O Partido Socialista Operário Espanhol juntou-se, esta terça-feira, à direita e à extrema-direita para travar uma investigação parlamentar ao papel do antigo presidente do Governo Felipe González na criação da organização paramilitar Grupos Antiterroristas de Libertação (GAL), que usou métodos ilegais para combater a ETA com meios do Estado. Na semana em que se assinalam 60 anos sobre o assassínio da bebé Begoña Urroz (27 de Junho), que um antigo ministro de González inventou como sendo a primeira vítima da organização separatista basca e cuja data da morte é, desde 2010, em Espanha, o Dia das Vítimas do Terrorismo, PSOE, PP e Vox impediram a criação de uma comissão da verdade sobre os GAL.

A proposta de criação da comissão de investigação a González tem por base um documento desclassificado dos serviços secretos norte-americanos, datado de 1984, que vem confirmar o que muito se tem dito ao longo dos anos: o grupo paramilitar que praticou terrorismo de Estado contra a ETA entre 1983 e 1987 foi criado com anuência do então chefe do Governo espanhol.
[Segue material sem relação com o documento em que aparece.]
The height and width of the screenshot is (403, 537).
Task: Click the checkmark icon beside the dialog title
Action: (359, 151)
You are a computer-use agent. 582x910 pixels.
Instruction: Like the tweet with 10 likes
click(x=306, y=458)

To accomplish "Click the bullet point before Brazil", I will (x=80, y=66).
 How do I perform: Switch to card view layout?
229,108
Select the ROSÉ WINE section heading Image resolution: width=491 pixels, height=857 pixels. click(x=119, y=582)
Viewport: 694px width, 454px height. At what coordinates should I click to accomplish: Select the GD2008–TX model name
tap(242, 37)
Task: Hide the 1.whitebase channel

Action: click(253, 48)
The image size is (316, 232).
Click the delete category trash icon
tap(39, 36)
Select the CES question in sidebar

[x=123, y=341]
No documento secreto agora acessível, intitulado Espanha: terrorismo basco e resposta governamental, a CIA escreve que “Felipe González acordou formar um grupo de mercenários, controlado pelo exército, para combater fora da lei os terroristas”, diz o partido basco Bildu, ligado à esquerda abertzale (independentista) nos fundamentos para o pedido de investigação ao antigo líder socialista.

A bebé Begoña Urroz, de 22 meses, vítima da deflagração de uma bomba na estação de comboios de Amara, em San Sebastián, foi a única morte (tirando um bombista que morreu na colocação de um artefacto) provocada por um grupo antifranquista efémero relacionado com Portugal, o Directório Revolucionário Ibérico de Libertação (DRIL), cuja grande acção que fica para a História é o assalto ao paquete Santa Maria, levado a cabo por um comando liderado por Henrique Galvão.
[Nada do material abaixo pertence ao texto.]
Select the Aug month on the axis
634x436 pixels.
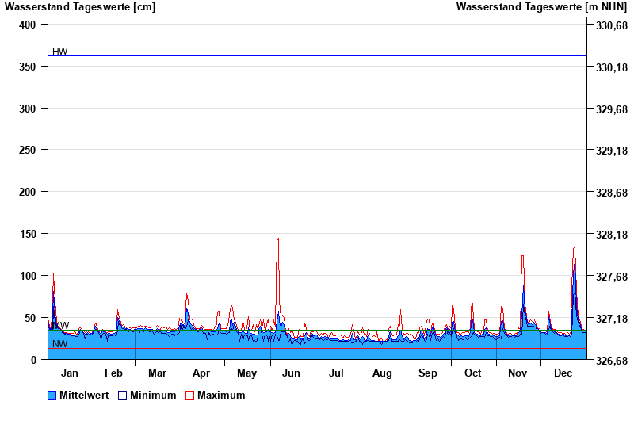pos(382,373)
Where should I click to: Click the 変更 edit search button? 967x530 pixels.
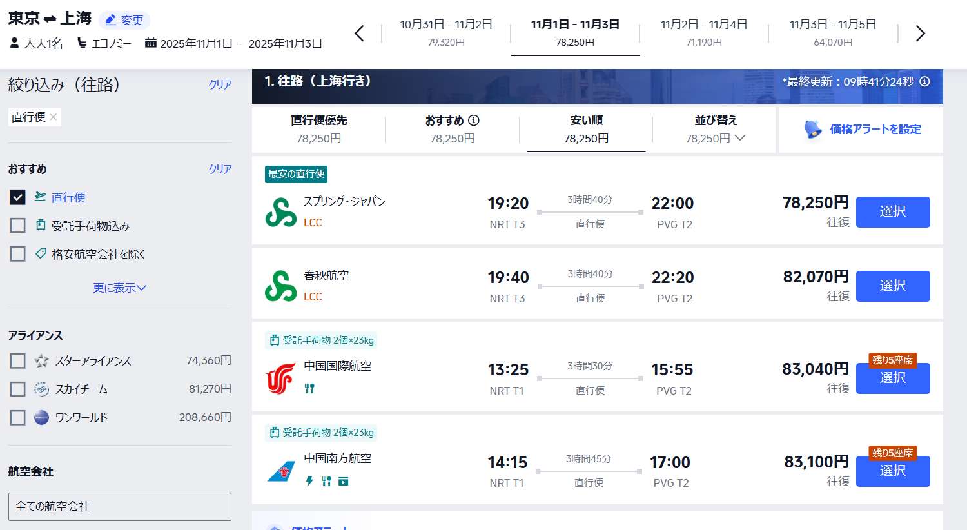(x=124, y=20)
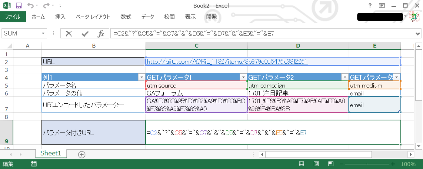Image resolution: width=423 pixels, height=169 pixels.
Task: Select Page Layout view in the status bar
Action: pos(316,164)
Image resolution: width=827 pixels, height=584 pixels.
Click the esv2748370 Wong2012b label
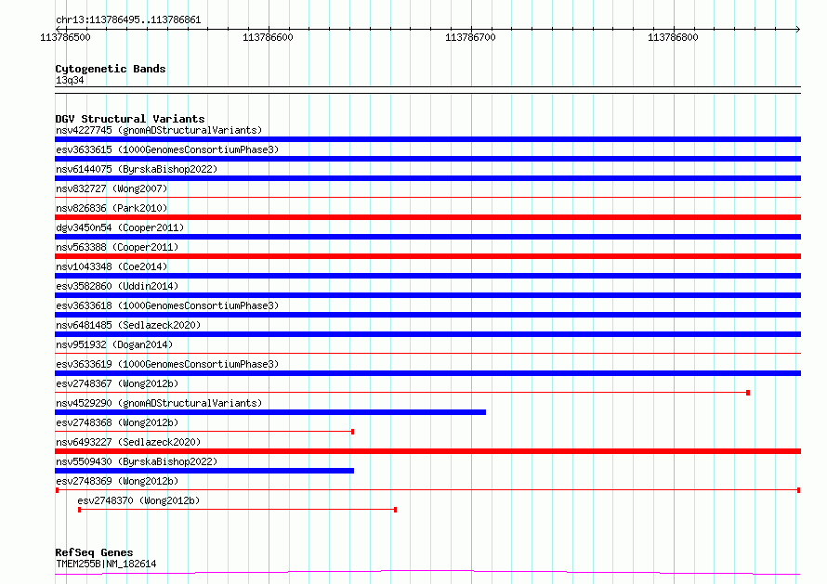click(x=138, y=500)
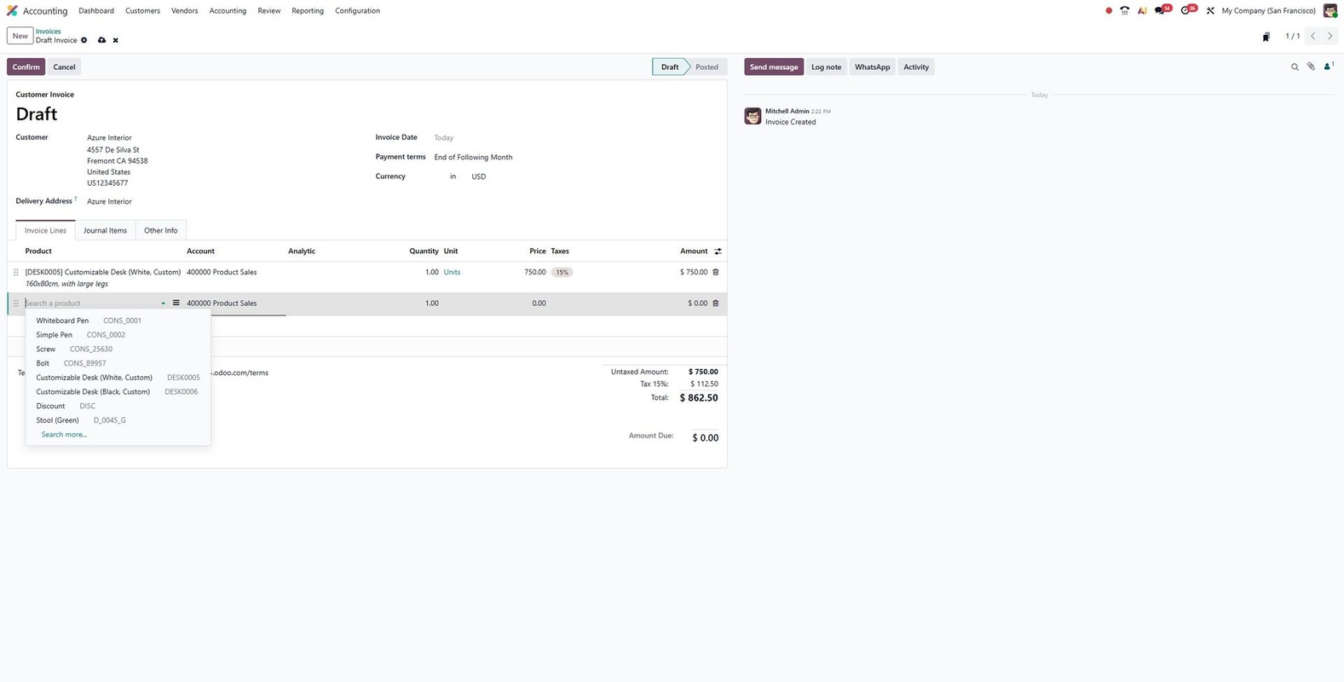1344x682 pixels.
Task: Open the activities clock icon
Action: pos(1185,11)
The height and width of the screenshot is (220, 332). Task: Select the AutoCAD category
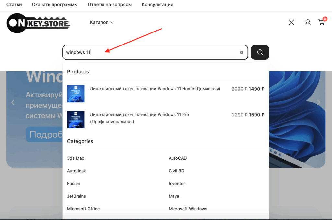coord(178,158)
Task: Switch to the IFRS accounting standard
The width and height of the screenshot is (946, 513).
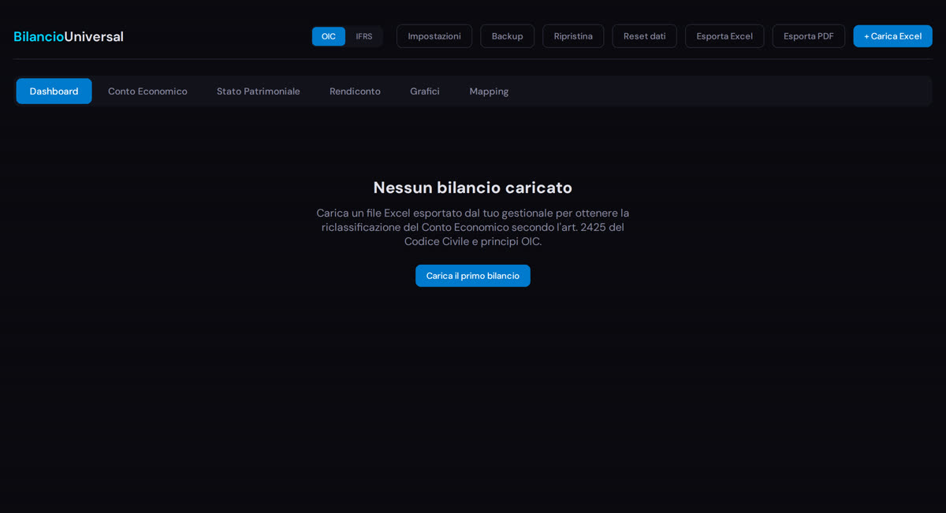Action: [364, 35]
O DRIL, um dos muitos grupos de vida efémera que surgiram para lutar contra as ditaduras de Franco e Salazar, sempre teve mais actividade espanhola que portuguesa, tal como o próprio general Humberto Delgado, afirma nas suas memórias.
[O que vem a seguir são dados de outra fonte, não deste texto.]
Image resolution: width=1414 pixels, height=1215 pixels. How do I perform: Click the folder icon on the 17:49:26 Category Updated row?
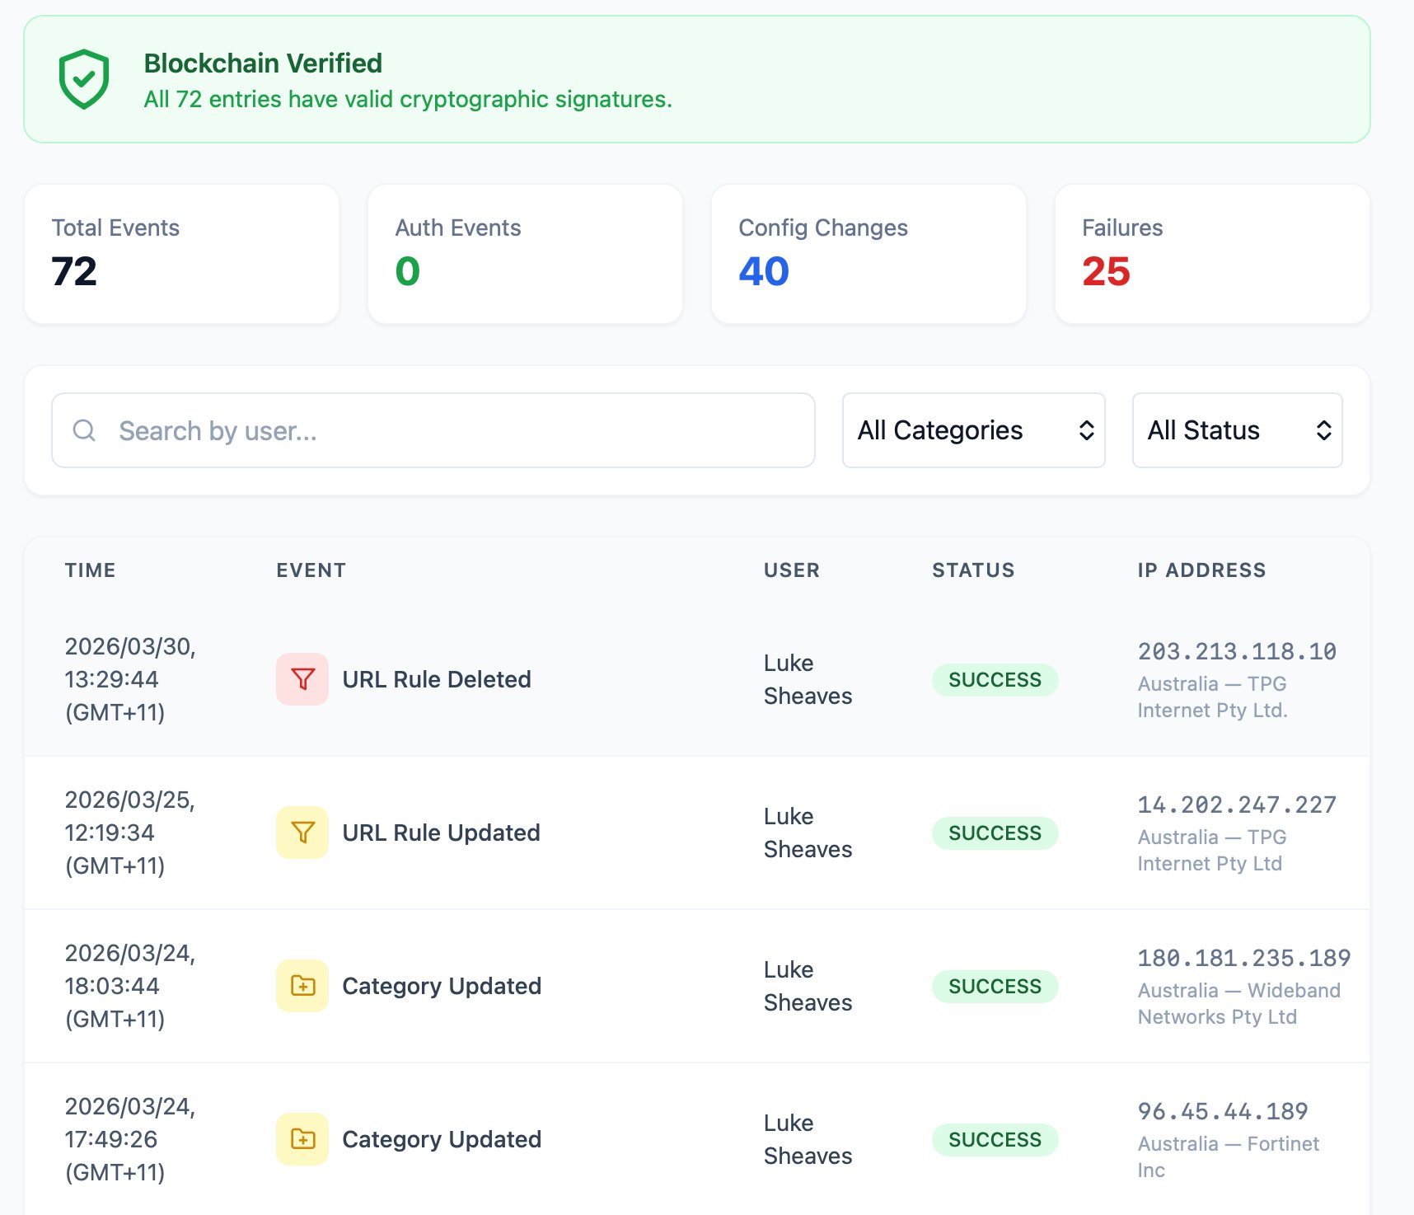302,1139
“Só muito mais tarde, quando o Santa Maria chegou ao Brasil, é que vim a saber que nenhum dos portugueses nem o próprio Galvão sabiam exactamente o que era o DRIL. O conhecimento que ele tinha resumia-se ao nome um tanto dramático e às actividades terroristas isoladas que levara a cabo em Espanha. De modo algum correspondia às pretensões dos seus chefes, que, à chegada ao Recife, declararam ter 2500 comandos suicidas. Exageraram, mesmo tendo em conta a ‘fantasia’ ibérica.”

O El País desta quarta-feira traz mais uma confirmação de que a tese defendida, em 2000, por Ernest Lluch, num artigo no El Correo, de que a bebé seria a primeira vítima da ETA, e que depois foi sendo difundida como verdade em Espanha, já naquela altura era facilmente posta em causa pelas provas existentes que ligavam o atentado a uma retaliação do DRIL pela tortura e fuzilamento de um dos seus membros, Antonio Abad.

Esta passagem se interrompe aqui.